Pada 2012, selama latihan tempur udara Bendera Merah Angkatan Udara AS di Alaska, Eurofighter Typhoon Jerman dari Sayap Angkatan Udara Taktis ke-74 Luftwaffe terlibat dalam latihan Basic Fighter Maneuver (BFM) jarak dekat dengan F-22 Raptor.

Meskipun pertempuran udara ini disimulasikan, pilot Jerman menanggapinya dengan serius, dengan mencetak angka pembunuhan terhadap lawan F-22 mereka.

Setelah latihan ini, pilot Jerman membual tentang kemenangan mereka melawan F-22, yang menyebabkan liputan luas oleh media global. Seorang Pilot Jerman mengatakan mereka menikmati “salad Raptor untuk makan siang”.

Laporan yang muncul menunjukkan bahwa dalam skenario pertempuran dalam jangkauan visual (WVR), Eurofighter Typhoon menunjukkan keunggulan dibandingkan F-22, terutama ketika diterbangkan tanpa tangki bahan bakar eksternal.

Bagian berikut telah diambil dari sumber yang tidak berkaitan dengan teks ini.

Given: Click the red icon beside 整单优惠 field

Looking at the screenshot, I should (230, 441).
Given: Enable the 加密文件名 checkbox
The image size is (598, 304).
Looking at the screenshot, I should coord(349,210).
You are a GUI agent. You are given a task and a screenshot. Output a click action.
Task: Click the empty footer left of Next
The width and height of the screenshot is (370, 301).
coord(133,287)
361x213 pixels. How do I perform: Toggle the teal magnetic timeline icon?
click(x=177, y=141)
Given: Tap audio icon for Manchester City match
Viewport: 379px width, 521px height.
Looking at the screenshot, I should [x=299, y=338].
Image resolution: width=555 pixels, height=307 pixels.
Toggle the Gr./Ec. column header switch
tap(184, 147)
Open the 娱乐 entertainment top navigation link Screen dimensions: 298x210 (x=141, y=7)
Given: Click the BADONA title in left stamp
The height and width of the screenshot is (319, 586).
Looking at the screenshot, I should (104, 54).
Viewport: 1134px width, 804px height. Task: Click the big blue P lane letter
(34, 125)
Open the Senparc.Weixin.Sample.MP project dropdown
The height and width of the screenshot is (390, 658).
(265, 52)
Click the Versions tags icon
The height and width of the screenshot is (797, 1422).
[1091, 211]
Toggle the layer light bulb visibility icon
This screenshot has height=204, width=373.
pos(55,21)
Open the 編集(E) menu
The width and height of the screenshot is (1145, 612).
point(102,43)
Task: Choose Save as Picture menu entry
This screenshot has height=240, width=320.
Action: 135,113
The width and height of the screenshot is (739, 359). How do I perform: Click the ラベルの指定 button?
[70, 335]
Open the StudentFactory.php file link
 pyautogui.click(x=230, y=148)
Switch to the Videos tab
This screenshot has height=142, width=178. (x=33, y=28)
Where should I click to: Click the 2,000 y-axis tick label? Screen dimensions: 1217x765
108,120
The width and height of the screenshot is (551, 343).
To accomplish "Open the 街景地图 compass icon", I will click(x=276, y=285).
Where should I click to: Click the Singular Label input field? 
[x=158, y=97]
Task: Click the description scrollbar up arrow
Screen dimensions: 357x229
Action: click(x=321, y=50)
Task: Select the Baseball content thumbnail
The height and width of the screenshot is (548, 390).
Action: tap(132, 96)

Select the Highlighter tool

Salah satu masalah yang disorot adalah kecenderungan F-22 kehilangan energi saat menggunakan vektor dorong (TV), sehingga mempengaruhi kemampuan manuvernya dalam pertempuran jarak dekat. Meskipun F-22 memiliki “tingkat keberhasilan misi yang sangat tinggi” dalam sekitar 80 misi, F-22 tampaknya kesulitan dalam pertempuran satu lawan satu.

Perwira udara Jerman Marc Grune mencatat bahwa Eurofighter Typhoon mengejutkan pilot F-22 dengan kemampuan manuvernya yang agresif, menunjukkan tingkat keseimbangan yang tidak terduga antara kedua pesawat dalam situasi pertempuran jarak dekat.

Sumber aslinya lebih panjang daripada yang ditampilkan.